Brig. Gen. Chad Raduege Talks Data Sharing & Collaboration in JADC2 Initiative

As data sharing continues to shape the evolving warfare environment, the full establishment of Joint All-Domain Command and Control, which is intended to radically transform the way U.S. forces and NATO mission partners exchange information, is critical in maintaining an advantage over adversaries, according to Air Force Brig. Gen. Chad Raduege.

Over the past 18 months, Raduege, who currently serves as director of Command, Control, Communications and Computers/Cyber and chief information officer of U.S. European Command, has identified seven key themes that have emerged within the JADC2 initiative, which he discussed during which he discussed during his keynote address Thursday at the Potomac Officers Club’s Mission Partner Environment and JADC2 Intersection forum.

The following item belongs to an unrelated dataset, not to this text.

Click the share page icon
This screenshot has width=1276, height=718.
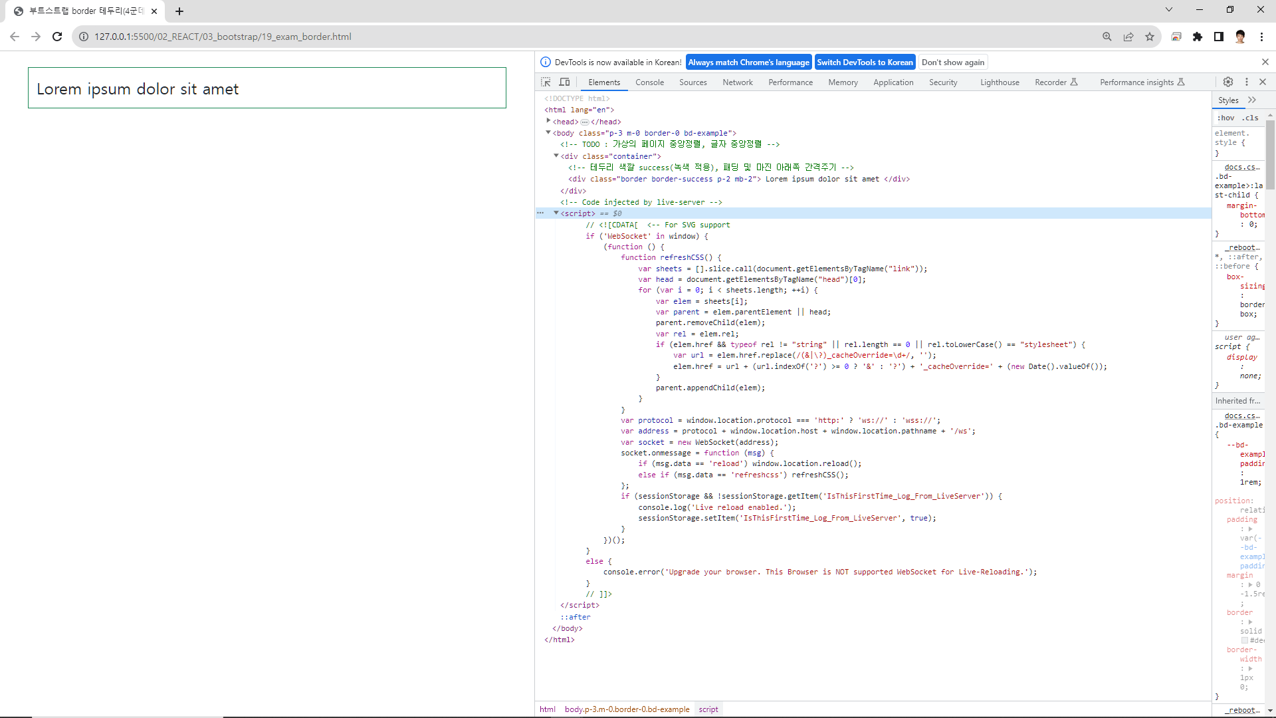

Nearly all of these themes revolve around data, which is growing in importance within the modern warfighting landscape.

“We are rallying around live data, we are rallying around used information and data fields. We are rallying around different aspects of the way that we study and make decisions,” said Raduege.

Evolving from the older idea of network centricity, data centricity has become a priority in the work to optimize joint operations, Raduege said. The concept, he explained, considers where necessary data is located and how it can be most easily accessed.

“We are seeing this play out on the logistics fronts, on the command and control fronts, on the networking communications fronts and on the information sharing fronts. This relearning of a new way of doing business – a new way of fighting war – has been extremely beneficial for us,” he emphasized.

Data, said Raduege, creates a competitive advantage that can better prepare joint forces and mission partners for adversary attacks. To harness its full benefits, data centricity should be integrated with existing military capabilities to consolidate messaging and data sharing into one place, which he said has been an area of success.

A major challenge in streamlining communications with mission partners is that each NATO nation has an individual network. Raduege says that instead of designing a completely new network, connecting these separate lines of communication is the best course of action.

According to Raduege, “the fusion of data can often lead to the confusion of data,” meaning the massive amount of data coming from different sources, such as joint forces, coalitions, industry and the federal government, can be difficult to sort through and dissect.

“Often, you can be overwhelmed by the amount of data that you have. You have to put a framework in place to figure out how to interpret that data, how to best organize it and how to best rally around it,” Raduege stressed.

Another piece involved in the implementation of JADC2 is the need for improved training, which currently uses hypothetical scenarios to prepare military forces for network interruptions during warfighting. Raduege suggests that this training should be modified to actually take communications down to ensure that the warfighter is able to work around these conditions.

Through all of this, Raduege said, a humble approach is important when thinking about current problem sets in conflict environments. This line of thought has helped unify NATO nations and inspired new initiatives as conflicts, such as the Ukraine crisis, have unfolded.

Raduege said that the current level of information sharing between NATO mission partners is “unprecedented” and has improved logistics across the European theater and increased efficiency in supporting Ukraine.

“The data centricity theme is becoming a reality of the current battlefield and something that we are working on a daily basis, not only at the U.S. level,” he emphasized.